IHVR-19029 efficiently inhibits Bovine viral diarrhea virus (BVDV), Tacaribe virus (TCRV), and Dengue virus (DENV) with EC₅₀s of 0.25, 0.74, and 1.25 μM, respectively. Meanwhile, it also inhibits EBOV and MARV infection in mice. Moreover, the combination of suboptimal doses of IHVR-19029 and T-705 significantly increased the survival rate of infected animals. Therefore, a combination of IHVR-19029 with Favipiravir improves antiviral efficacy.

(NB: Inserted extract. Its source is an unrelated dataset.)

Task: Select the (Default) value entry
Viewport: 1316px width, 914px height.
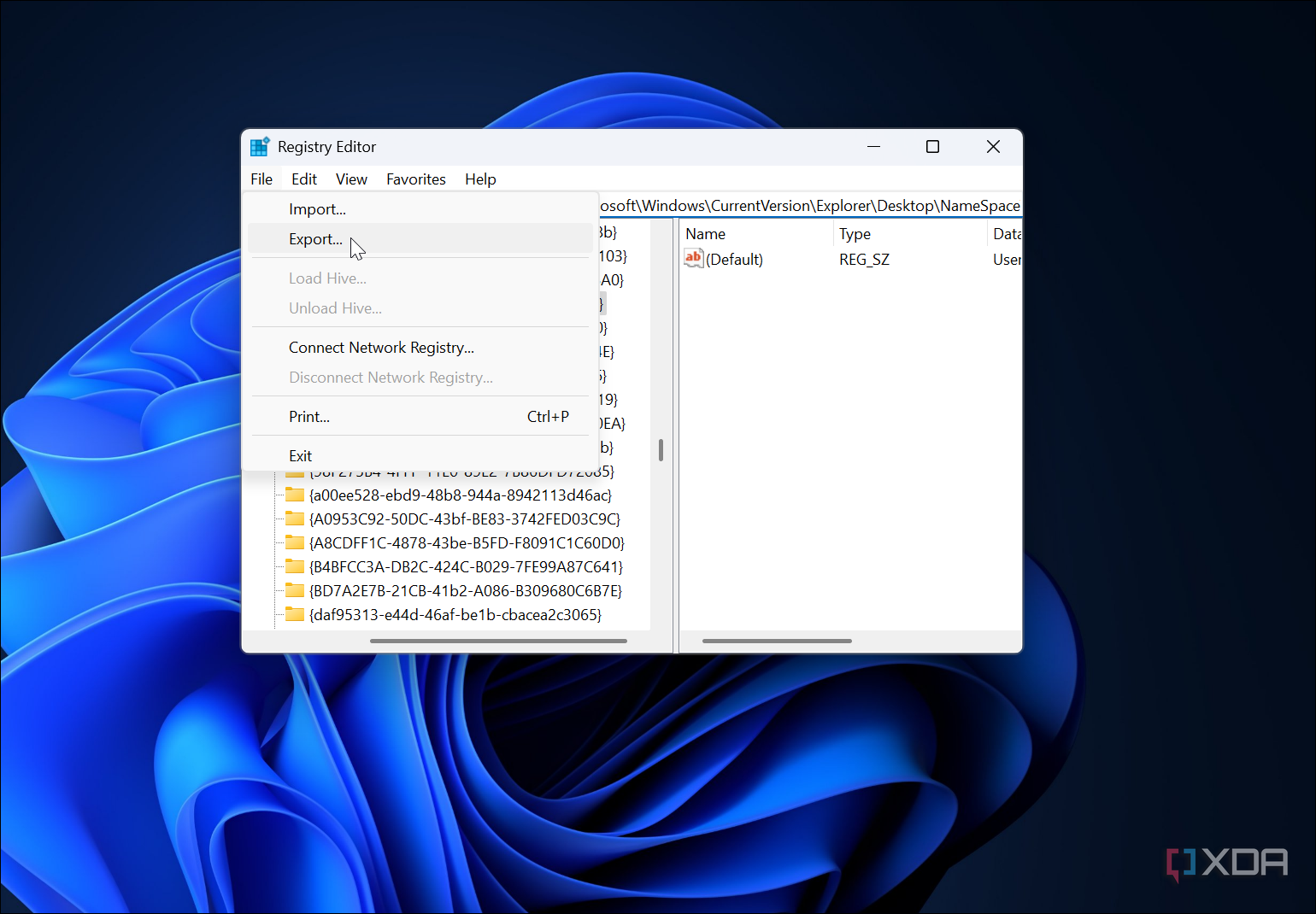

In summary, IHVR-19029 is a lead endoplasmic reticulum α-glucosidases I and II inhibitor, and it efficiently blocks the replication of several hemorrhagic fever viruses. Furthermore, it efficiently protects mice from lethal Ebola and Marburg virus. In addition, the Combination of IHVR-19029 and T-705 synergistically inhibits the replication of Yellow fever and Ebola viruses in cultured cells.

Reference:

Chang J, et al. Antiviral Res. 2013;98(3):432-440;

Ma J, et al. Antiviral Res. 2018 Feb;150:112-122.